Knowing how much to eat is something that infants are better at than older children or adults. Until age three, children have a remarkable ability to stop eating when they are full. Portion size doesn’t matter. They will eat until they aren’t hungry and then stop. After that age, we get worse at eating the right amount due to social pressures and learning. When it’s your birthday, you aren’t allowed to not want cake and ice cream.

Win or Lose, It’s All the Same

We are conditioned to use excess calories and junk foods to celebrate. One study was able to trigger celebratory binge eating by putting subjects in a good mood simply by watching a short (2.5 minute) heart-warming film. Subjects consumed 100 calories more of snack foods than a control group that watched a boring film. That’s a lot of calories for a relatively small boost in positivity.

Too many parents use treats like fast food or ice cream to celebrate a great day—and use the same foods to soothe a child’s sad feelings on a bad day. This lays the groundwork for consuming junk foods during every emotional high or low in life, irrespective of how hungry you actually are.

A Dessert Stomach?

Why do we get totally full from dinner, but still “have room” for dessert? “Sensory Specific Satiety” is why. As we eat a certain food, our hunger for that particular food declines, but our hunger for other, new foods remains fresh. The original evolutionary purpose of this was to promote a varied diet, back when our diet was less varied and we would have to work harder or travel farther to get variety. It’s created a mess now—you get kids who say they are full, then immediately ask for chocolate and you field questions from restaurant staff about how much room you saved for dessert.

It’s All in Your Head

The ventromedial prefrontal cortex (VPFC) is the part of your brain that activates with anticipation of reward—for example, food is on the way when you are hungry. Once you are full, VPFC activity is diminished, making you less interested in the food. However, once you’ve created a habit (like eating while watching TV or at the movies or when we are sad), VPFC activity is not diminished when you are full. You can thus still feel an anticipation of reward when dessert is on the way—even when you are “stuffed” at the restaurant after eating the main meal.
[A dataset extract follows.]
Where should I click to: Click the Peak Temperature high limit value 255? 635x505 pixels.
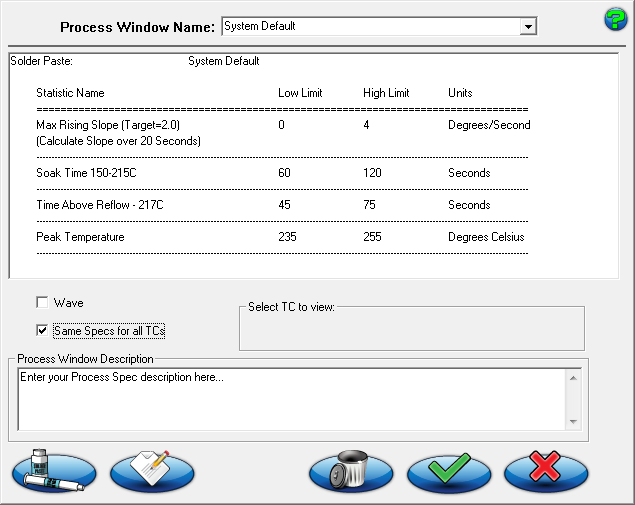(373, 237)
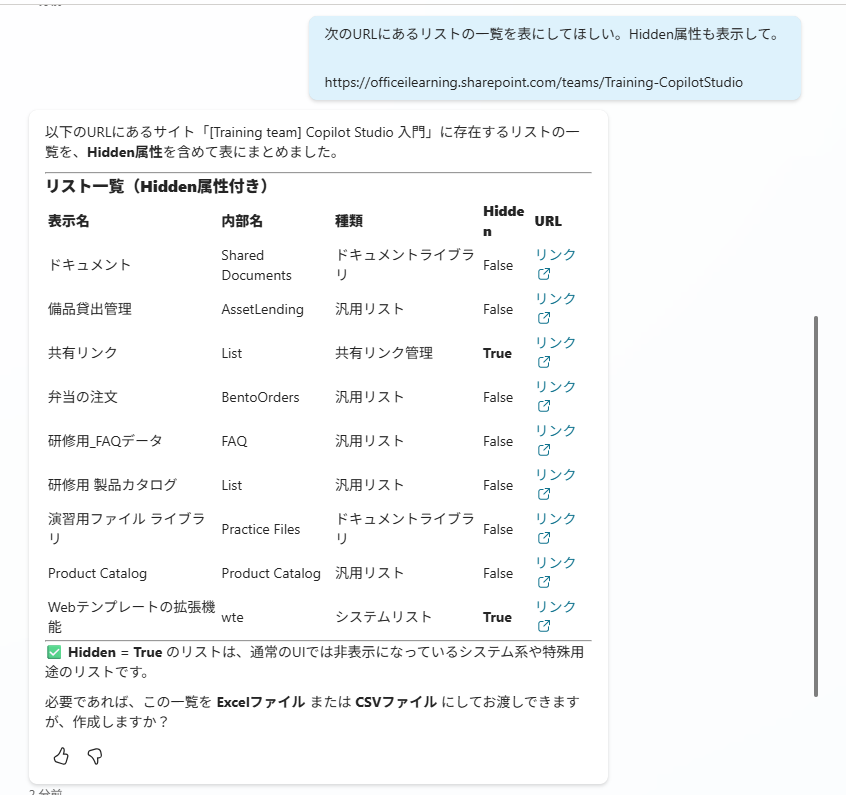Image resolution: width=846 pixels, height=795 pixels.
Task: Open the リンク text for Product Catalog
Action: click(555, 563)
The habits we most often develop when it comes to eating are not great. Through learning, we crave sweets after a meal (yes, this is a learned response and not one that comes naturally). We keep picking at food in front of us after we are full just because it is in front of us. We clean our plates because that’s what we were taught to do. We eat more than we want or need of a given food because we love the way it tastes. And we eat cake and ice cream at our birthday party and we cave to pressure to eat it at others’ parties, even if we are not hungry.

From our evolutionary biology, we are driven to go after what is most accessible and easily available—a habit we still have to this day. Dopamine rises with anticipation when rewards are just around the corner. Dopamine’s attraction to the immediate distorts perspective we could have acquired with our more advanced cognitive abilities. So we soothe our sadness or boredom with a quick hit of junk food at night instead of listening to what our bodies really need, and what is connected to our long-term needs and goals.

A quick note about dopamine, which is often incorrectly identified as a “pleasure” neurotransmitter. It turns out that the intense pursuit of goals like sex, heroin and cheesecake has a lot more to do with desire than with pleasure. This is a critical distinction. Wanting something is not the same as liking something, and there is more space in our brain devoted to wanting than to liking. Pleasure is a dessert, a flash in the pan. Desire is what gets us moving…dopamine is the fuel of desire, not fun.